The Australian reports the latest bi-monthly survey of Victorian state voting intention has Labor with a two-party lead of 54-46, down from 57-43 at the previous two surveys. This masks a sagging Labor primary vote, which over three surveys has gone from 43 per cent to 41 per cent to 39 per cent, which is level-pegging with the Coalition (who are up four points on the last survey). The Greens are steady on 14 per cent. John Brumby’s approval rating has slumped six points to 45 per cent, while his disapproval is up three to 41 per cent. Ted Baillieu’s figures are 41 per cent and 39 per cent, up one and down two (thus moving him from net negative to positive). Brumby maintains a commanding lead as preferred premier of 51 per cent to 29 per cent.

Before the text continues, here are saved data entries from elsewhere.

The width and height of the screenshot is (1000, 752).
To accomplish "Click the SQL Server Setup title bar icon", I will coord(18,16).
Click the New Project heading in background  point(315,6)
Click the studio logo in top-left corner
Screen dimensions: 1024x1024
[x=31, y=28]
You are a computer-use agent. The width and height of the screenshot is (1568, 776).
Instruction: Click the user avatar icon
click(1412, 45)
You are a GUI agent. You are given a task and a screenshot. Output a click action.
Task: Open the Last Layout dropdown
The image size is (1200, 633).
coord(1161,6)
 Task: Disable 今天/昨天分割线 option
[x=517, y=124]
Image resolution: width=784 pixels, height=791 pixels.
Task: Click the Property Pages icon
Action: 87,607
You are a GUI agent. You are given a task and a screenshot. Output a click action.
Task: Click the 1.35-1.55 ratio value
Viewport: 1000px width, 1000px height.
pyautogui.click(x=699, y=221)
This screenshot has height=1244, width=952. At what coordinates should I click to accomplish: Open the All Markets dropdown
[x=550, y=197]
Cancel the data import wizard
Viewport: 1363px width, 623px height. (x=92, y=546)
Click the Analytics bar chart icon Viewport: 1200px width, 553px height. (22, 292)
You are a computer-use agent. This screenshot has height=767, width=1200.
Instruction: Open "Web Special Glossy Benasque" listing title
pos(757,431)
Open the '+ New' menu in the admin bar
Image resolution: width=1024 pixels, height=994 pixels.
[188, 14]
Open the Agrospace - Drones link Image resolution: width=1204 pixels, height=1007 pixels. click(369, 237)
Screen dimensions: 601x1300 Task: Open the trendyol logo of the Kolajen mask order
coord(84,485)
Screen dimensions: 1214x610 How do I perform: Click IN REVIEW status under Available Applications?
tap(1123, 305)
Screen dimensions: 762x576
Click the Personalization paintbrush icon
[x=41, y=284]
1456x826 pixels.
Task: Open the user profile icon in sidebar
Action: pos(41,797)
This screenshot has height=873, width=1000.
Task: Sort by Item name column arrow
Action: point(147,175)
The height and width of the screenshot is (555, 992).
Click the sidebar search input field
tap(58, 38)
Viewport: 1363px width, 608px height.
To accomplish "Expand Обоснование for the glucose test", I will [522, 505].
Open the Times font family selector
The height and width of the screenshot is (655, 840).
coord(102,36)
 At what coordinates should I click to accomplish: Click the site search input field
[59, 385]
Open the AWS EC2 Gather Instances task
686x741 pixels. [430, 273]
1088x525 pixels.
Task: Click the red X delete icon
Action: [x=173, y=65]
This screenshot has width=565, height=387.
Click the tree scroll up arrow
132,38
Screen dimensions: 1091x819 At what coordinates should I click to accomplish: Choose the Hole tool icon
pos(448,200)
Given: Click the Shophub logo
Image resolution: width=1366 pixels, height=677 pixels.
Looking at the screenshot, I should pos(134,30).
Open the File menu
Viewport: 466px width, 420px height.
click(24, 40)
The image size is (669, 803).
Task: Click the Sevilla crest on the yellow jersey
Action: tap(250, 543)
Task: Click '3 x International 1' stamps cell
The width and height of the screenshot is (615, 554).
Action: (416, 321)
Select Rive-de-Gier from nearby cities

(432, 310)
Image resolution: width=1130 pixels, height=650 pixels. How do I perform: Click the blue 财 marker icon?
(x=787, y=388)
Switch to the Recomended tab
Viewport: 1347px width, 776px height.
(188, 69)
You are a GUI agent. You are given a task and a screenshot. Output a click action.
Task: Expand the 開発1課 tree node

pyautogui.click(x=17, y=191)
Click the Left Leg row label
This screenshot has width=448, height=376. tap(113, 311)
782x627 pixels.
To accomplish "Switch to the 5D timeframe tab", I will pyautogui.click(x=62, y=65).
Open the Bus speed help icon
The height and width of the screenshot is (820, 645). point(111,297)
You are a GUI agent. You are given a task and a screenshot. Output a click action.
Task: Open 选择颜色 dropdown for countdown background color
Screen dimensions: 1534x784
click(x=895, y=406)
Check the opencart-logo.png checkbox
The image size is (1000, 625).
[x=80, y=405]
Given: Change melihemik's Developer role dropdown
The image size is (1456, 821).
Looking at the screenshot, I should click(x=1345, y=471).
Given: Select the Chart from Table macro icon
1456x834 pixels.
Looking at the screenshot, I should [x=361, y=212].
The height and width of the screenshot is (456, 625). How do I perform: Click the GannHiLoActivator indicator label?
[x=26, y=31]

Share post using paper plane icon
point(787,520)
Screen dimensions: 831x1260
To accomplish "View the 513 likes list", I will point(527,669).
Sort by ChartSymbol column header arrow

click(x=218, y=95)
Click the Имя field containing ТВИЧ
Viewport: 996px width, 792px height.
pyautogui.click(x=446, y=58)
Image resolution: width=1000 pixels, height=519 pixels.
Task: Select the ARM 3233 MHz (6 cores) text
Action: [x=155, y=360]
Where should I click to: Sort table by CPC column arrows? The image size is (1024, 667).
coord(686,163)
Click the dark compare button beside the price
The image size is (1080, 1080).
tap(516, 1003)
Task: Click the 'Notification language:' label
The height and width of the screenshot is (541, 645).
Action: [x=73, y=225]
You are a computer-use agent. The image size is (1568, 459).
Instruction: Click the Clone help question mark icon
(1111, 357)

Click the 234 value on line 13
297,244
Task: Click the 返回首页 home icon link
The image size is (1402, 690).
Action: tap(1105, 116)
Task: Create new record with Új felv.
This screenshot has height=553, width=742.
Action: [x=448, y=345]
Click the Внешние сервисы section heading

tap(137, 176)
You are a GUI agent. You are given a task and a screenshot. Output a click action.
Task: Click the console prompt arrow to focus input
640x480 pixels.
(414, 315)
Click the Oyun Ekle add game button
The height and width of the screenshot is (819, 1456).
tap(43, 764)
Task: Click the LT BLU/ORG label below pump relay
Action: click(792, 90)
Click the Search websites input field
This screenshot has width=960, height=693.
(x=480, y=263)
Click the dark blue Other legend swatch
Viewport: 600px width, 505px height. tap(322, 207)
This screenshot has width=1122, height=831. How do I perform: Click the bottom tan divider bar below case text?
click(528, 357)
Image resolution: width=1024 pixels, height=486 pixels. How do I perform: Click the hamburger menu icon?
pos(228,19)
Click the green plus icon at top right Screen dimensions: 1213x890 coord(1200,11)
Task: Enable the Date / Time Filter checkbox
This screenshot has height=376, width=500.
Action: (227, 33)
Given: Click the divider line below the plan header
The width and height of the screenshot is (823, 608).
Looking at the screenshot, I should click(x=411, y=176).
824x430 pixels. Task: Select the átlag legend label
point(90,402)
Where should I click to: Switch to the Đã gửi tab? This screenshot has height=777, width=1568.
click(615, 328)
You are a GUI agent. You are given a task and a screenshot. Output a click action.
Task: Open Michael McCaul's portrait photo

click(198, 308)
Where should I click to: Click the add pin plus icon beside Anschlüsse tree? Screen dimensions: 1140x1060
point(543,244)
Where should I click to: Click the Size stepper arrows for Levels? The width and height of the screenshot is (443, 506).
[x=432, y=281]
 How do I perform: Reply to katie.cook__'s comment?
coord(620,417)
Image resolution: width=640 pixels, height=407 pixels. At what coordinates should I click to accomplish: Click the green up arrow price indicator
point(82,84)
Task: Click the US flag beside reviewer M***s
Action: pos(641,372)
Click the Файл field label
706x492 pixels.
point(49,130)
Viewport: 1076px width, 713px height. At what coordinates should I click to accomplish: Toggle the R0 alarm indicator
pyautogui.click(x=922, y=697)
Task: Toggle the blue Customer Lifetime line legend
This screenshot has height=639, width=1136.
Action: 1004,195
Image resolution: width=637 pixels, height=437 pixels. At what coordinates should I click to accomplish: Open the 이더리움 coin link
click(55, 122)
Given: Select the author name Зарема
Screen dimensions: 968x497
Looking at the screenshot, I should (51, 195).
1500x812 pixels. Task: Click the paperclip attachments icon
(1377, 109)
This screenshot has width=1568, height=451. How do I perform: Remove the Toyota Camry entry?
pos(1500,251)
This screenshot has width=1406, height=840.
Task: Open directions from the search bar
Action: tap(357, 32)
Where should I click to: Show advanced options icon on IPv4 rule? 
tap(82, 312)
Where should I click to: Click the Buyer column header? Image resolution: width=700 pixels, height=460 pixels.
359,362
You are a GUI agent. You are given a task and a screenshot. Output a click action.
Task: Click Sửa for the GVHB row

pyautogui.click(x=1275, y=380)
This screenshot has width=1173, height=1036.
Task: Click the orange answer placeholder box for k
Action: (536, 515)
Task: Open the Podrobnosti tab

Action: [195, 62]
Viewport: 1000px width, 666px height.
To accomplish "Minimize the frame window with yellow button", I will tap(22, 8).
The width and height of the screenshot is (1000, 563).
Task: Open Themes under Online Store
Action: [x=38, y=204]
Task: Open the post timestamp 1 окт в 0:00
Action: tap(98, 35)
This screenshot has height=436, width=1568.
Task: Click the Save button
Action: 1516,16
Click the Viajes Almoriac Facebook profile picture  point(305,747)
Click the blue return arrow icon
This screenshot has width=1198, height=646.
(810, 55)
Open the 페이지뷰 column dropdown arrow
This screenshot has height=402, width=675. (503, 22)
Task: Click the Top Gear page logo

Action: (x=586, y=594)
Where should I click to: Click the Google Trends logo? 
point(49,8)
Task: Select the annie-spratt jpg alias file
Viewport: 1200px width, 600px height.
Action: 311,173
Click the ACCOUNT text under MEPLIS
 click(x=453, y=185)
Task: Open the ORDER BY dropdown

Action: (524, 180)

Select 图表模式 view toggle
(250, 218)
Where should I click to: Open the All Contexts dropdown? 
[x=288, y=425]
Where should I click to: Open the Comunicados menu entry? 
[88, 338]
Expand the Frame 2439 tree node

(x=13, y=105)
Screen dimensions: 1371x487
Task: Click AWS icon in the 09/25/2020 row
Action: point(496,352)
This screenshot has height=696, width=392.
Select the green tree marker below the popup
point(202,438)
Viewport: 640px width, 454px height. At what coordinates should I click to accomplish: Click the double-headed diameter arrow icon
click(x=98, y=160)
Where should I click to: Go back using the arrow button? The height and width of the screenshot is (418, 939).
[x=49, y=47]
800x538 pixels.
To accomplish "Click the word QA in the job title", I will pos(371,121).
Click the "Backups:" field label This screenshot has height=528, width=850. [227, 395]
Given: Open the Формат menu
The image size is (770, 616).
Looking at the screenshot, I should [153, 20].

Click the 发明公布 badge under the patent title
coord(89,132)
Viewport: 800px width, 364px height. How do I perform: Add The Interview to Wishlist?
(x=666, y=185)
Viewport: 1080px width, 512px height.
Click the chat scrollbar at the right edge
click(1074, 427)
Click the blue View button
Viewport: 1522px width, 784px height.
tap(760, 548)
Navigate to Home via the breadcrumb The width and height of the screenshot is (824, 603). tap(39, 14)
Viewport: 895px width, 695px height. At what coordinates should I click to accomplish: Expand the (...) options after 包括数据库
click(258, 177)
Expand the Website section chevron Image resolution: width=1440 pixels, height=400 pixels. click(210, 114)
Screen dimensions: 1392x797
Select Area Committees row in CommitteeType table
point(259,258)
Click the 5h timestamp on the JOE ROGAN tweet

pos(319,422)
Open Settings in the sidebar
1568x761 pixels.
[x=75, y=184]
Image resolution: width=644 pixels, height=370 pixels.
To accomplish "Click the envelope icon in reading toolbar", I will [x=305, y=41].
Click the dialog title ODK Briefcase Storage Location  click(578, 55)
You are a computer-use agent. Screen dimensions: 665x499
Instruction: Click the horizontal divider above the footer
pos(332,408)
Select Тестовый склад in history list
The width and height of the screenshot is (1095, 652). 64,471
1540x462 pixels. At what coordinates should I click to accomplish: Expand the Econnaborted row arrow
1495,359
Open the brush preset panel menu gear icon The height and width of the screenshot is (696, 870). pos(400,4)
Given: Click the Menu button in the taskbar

UPDATE (1/3/10): Here’s a turn-up: a Morgan phone poll on Victorian state voting intention. Unfortunately, it has a sample of only 407 and a margin-of-error of nearly 5 per cent. That’s as well for Labor, as it has the Coalition with a 50.5-49.5 lead on two-party preferred, from primary votes of 37.5 per cent for Labor, 44.5 per cent for the Coalition and 11.5 per cent for the Greens. Curiously, the poll was conducted over a 12-day period from February 17-28.